PITTSBURGHCarnegie Mellon University's John Kitchin was awarded $750,000 over the next five years from the U.S. Department of Energy for developing new materials for producing hydrogen and oxygen from water using electrochemistry.
"I was elated to hear that my research had been selected for such a prestigious honor,''said Kitchin, an assistant professor in Chemical Engineering at Carnegie Mellon. "This work tackles one of the primary hurdles in efficiently obtaining hydrogen from water.''
Kitchin is one of 69 researchers nationwide to receive funding under the American Recovery and Reinvestment Act as part of the Energy Department's Early Career Research Program.
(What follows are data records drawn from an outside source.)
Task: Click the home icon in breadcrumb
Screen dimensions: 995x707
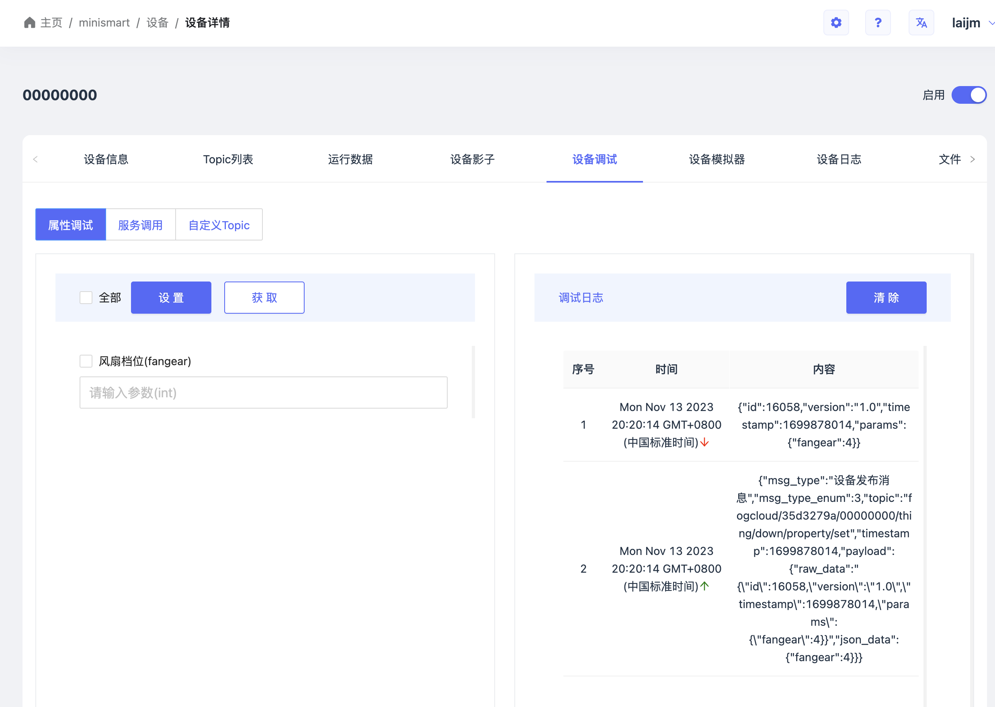Action: point(30,23)
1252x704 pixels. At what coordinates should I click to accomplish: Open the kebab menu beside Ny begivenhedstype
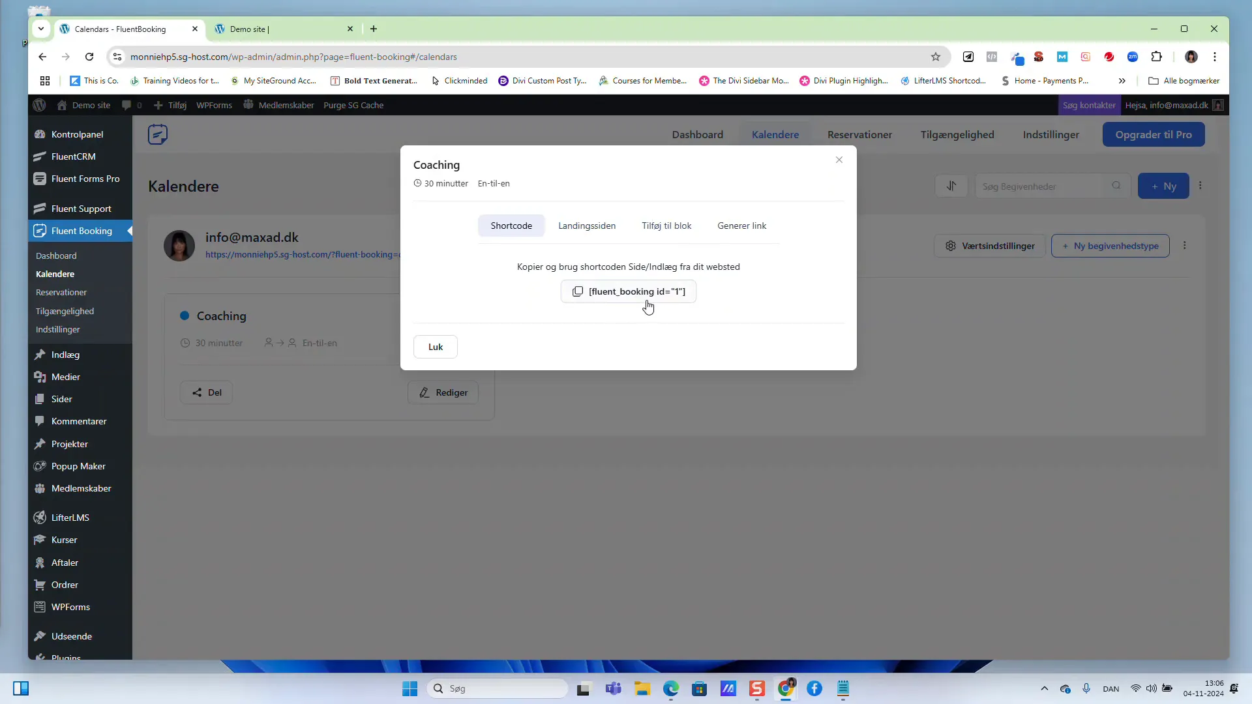click(x=1185, y=246)
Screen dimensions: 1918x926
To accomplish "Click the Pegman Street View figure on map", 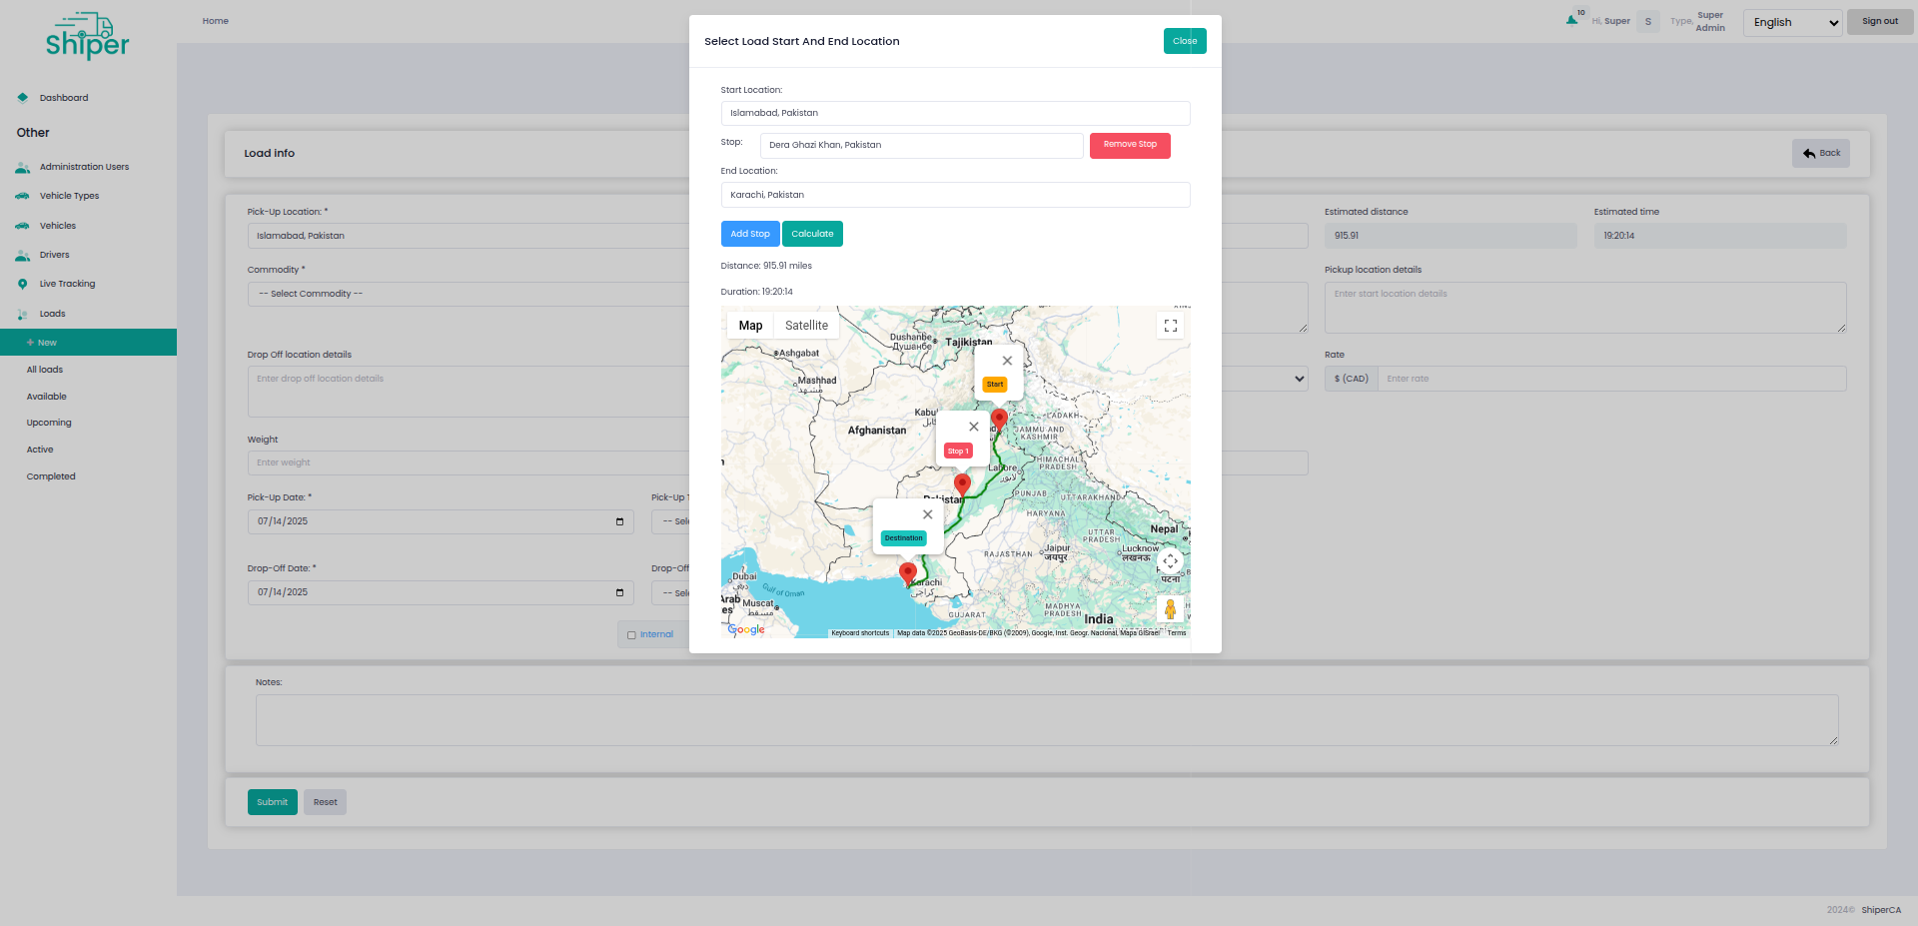I will click(1170, 609).
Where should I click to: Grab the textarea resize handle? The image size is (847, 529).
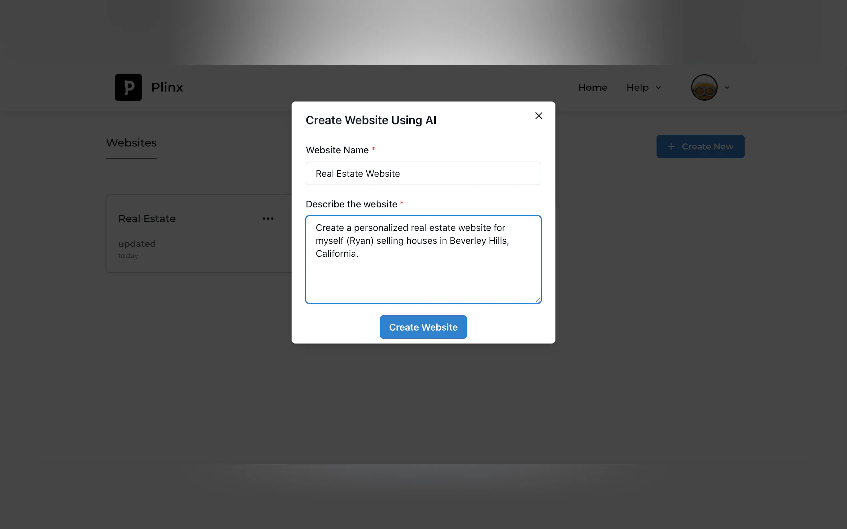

The new effort is designed to bolster the nation's scientific workforce by providing support to exceptional researchers during their crucial early career years, when many scientists do their most formative work.
"This research has unlimited potential for helping the United States became more energy efficient as Kitchin and his research team work to find more efficient ways to store energy,'' said Andrew Gellman, head of Carnegie Mellon's Chemical Engineering Department and research director of a new consortium created to support the research program of the National Energy Technology Laboratory (NETL) which is part of the U.S. Department of Energy's national laboratory system.
Kitchin said his research is a great way to give the nation's "hydrogen economy'' a jumpstart. "Our research is designed to make hydrogen production from water more efficient, which will, ultimately enable the development of future energy systems to store intermittent renewable energy in chemical form and to make better use of biomass to fuel everything from cars to large turbines and factories. The oxygen produced from this process may play a crucial role in helping to manage the CO2 emissions through advanced fossil energy power systems such as oxycombustion and gasification,'' said Kitchin, recipient of the Alexander von Humboldt postdoctoral fellowship in 2004 for study at the Fritz Haber Institute in Berlin, Germany.
Kitchin completed his B.S. degree in chemistry from North Carolina State in 1996. He received his Master's Degree in 2002 in materials science, and a Ph.D. in chemical engineering from the University of Delaware in 2004. He lives in the city's Point Breeze neighborhood with his wife Neetha and their 1 -year-old daughter Layla.